There are issues with solar. Supply chain issues and a suite of cost issues. There are even mushier issues like communicating its benefits and fighting the myths that surround it. But climate issues? Snow? The numbers make a better argument than I can. Designed and positioned properly, by a firm that knows how to make solar work in a climate plagued by sleet and slush, snow only reduces the annual power generation by about 5%. It’s an issue, not an impasse.

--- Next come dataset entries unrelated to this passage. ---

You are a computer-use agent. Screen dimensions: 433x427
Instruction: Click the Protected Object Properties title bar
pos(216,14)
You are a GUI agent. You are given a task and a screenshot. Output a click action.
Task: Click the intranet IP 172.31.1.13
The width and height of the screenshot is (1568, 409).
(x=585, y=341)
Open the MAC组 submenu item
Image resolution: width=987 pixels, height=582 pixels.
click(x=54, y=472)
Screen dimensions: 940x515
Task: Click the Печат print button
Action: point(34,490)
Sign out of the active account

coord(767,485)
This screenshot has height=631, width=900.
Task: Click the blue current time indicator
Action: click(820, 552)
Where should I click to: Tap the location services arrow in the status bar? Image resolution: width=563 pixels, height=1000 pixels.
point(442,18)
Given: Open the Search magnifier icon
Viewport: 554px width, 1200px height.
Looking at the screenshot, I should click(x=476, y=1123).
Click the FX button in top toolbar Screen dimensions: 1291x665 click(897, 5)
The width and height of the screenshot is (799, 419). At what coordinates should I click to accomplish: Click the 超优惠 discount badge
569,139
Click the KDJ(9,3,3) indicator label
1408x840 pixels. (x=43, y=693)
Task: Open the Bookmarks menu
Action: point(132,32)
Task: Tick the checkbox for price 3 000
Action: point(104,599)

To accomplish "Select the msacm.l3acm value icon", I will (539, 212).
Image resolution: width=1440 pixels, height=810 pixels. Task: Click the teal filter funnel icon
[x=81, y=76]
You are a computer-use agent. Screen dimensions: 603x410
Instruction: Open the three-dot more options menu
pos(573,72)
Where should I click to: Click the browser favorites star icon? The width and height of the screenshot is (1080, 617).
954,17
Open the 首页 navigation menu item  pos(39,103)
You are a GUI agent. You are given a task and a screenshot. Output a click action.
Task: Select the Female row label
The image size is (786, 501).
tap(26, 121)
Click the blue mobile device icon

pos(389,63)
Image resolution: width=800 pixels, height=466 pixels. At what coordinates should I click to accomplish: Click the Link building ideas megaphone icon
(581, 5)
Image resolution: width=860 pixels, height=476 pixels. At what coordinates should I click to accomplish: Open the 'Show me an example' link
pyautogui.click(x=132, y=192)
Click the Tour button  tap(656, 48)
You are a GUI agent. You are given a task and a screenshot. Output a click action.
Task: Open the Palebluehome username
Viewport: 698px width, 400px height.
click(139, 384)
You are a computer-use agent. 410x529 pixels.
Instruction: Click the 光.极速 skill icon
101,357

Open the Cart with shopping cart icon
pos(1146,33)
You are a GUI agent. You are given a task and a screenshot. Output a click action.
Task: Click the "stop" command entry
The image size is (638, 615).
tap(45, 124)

HOUSEHOLD SOLAR BLOG PHOTO 3

 

In Gordon’s episode of Renewable we look at the story of how, 32 years ago, Gordon installed solar on his roof. We look at how he brought the tech to Edmonton and never looked back. We examine the community that has formed around Gordon and the solar industry, and how you can get solar working on your house. You can find additional source to that effect below. We answer a lot of questions about solar, but we don’t really make it about that one specific question. That dogged question that follows solar advocates in Edmonton —

“What about snow?”

Because the episode would be five seconds long.

“Not a big deal.”

Sources for additional information

  1. https://solaralberta.ca/content/alberta-solar-performance-data
  2. http://www.greenenergyfutures.ca/episode/solar-myths

Renewable is a series about visionaries, creators, community leaders and above all else, Edmontonians, each with a unique vision of a sustainable future in the heart of Canada’s fossil fuel industry.  

The Renewable Series Team is composed of the City of Edmonton’s Energy Transition group and the creative minds at Sticks & Stones.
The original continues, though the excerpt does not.